Materials and Methods
We simulated microarray data using artificial gene networks. Networks from the three available topology categories were compared: Erdös and Rényi, “small-worlds”, and “scale-free”. The data were simulated using GEPASI 3 Biochemical Simulator software. We selected five networks from each topology and performed ten simulations each under one of the five following experimental conditions: Normal, Perturbation – High and Low, where a single is initialized to a concentration considerably higher or lower than the steady state level, respectively, and Mutation – High and Low, similar to the perturbation simulations except that the kinetics of the altered gene were changed such that it was no longer under regulatory control. Only one gene per network was explicitly altered. All others were initialized to near normal steady state. Normal simulations corresponded to the reference and all the other simulations are used as the Cy5/channel 2 data. Each simulation was run from time zero until steady state from which we sampled a relative distribution of “arrays” likely in a time course microarray experiment for analysis.
The following methods were compared: Empirical Bayes Wilcoxon Rank Sum (EB WRS), t-test, the Bayesian t-test (Cyber-T), the Significance analysis of Microarrays (SAM) test statistic (without permutation analysis), the t-statistic with maximum-likelihood standard error, (MLE-T), the B statistic, and the “three flavors” of F test (F1, F2 and F3).
We evaluated all comparison methods by means of the area under the Receiver Operating Characteristic curve (AUC). To generate the curves, all comparison results were compared to the “truth” for that network. We defined the truth as those genes directly influenced by the gene we explicitly altered in that network, including the altered gene itself. Data normalization across arrays can considerably influence the results. We therefore also compared median centering and loess normalization.
Results & Discussion
Several methods were found to adequately detect differentially expressed genes in the mutant simulations in which the absence or over-expression of a gene was persistent.
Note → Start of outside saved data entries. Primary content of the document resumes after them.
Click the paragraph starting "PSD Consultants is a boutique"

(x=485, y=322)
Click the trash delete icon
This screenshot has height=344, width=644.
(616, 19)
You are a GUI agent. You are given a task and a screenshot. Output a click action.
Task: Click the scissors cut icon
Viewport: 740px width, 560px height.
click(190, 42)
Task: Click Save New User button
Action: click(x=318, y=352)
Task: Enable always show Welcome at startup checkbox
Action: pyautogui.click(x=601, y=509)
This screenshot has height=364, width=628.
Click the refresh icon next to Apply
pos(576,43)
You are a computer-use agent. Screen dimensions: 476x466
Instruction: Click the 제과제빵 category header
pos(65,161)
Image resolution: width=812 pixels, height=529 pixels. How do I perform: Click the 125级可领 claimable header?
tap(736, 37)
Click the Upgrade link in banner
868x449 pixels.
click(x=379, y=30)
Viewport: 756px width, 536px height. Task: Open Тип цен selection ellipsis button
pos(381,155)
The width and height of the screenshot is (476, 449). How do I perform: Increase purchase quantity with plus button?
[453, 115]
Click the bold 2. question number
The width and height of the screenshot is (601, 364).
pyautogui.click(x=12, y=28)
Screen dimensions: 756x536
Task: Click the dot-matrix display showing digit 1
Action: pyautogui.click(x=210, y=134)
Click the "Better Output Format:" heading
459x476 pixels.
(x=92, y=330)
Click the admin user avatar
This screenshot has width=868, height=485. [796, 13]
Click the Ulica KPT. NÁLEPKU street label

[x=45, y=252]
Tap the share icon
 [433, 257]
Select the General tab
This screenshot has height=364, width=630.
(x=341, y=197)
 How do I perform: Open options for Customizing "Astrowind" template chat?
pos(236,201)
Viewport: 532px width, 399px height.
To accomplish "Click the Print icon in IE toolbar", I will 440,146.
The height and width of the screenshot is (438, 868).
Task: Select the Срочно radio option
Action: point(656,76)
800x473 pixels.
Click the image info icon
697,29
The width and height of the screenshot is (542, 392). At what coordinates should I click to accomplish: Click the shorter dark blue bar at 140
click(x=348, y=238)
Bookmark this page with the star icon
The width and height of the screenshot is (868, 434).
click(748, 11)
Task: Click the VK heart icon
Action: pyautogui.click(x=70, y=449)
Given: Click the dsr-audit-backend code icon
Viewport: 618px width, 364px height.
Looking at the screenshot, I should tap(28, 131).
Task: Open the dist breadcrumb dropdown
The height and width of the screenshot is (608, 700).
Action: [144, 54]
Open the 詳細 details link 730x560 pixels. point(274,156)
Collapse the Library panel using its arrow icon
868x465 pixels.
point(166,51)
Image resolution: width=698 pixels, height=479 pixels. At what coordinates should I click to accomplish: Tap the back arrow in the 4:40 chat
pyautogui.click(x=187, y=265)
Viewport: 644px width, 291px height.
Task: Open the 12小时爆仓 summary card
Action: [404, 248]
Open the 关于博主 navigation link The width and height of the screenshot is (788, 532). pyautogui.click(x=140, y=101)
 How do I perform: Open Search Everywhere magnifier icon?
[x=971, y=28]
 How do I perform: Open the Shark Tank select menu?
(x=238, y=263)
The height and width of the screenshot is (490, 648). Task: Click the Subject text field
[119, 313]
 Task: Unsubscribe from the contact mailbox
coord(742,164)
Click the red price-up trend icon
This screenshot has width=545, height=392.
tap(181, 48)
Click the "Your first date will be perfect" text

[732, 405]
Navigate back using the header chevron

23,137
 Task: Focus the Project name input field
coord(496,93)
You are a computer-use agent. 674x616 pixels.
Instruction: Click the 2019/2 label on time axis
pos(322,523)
This was expected since a mutation alters the entire temporal expression pattern of the mutated gene and all the genes that it influences. The comparison of the mean of those expression patterns is more likely to differ from the mean of the corresponding normal expression patterns. Thus, identifying differentially expressed genes in the time-series mutant persistent case is similar to that for a static experiment. The comparison methods studied were less able to identify differentially expressed genes in the perturbation simulations.
ANOVA, particularly F2 or F3, gave the best results on background subtracted data for most conditions and network topologies. ANOVA is similar to the other statistical methods in that it finds differences based on variance in mean expression among groups. Its increased power compared to the other methods is attributed to the additional term in the linear model that accounts for the time variable. This advantage was reduced on the data without background subtraction. EB WRS had the best relative results on non-background subtracted data. The increased noise owing to the uncorrected background likely favored the non-parametric EB WRS.
The results were more reliable on the background subtracted data; hence the background should be removed when possible. In most instances the background cannot be properly removed. This should factor in the choice of analysis method. Based on this study, and that true biological networks approximate a scale-free topology with small-word characteristics, we recommend the ANOVA variant combination for analyzing background subtracted data and EB WRS when background cannot be removed.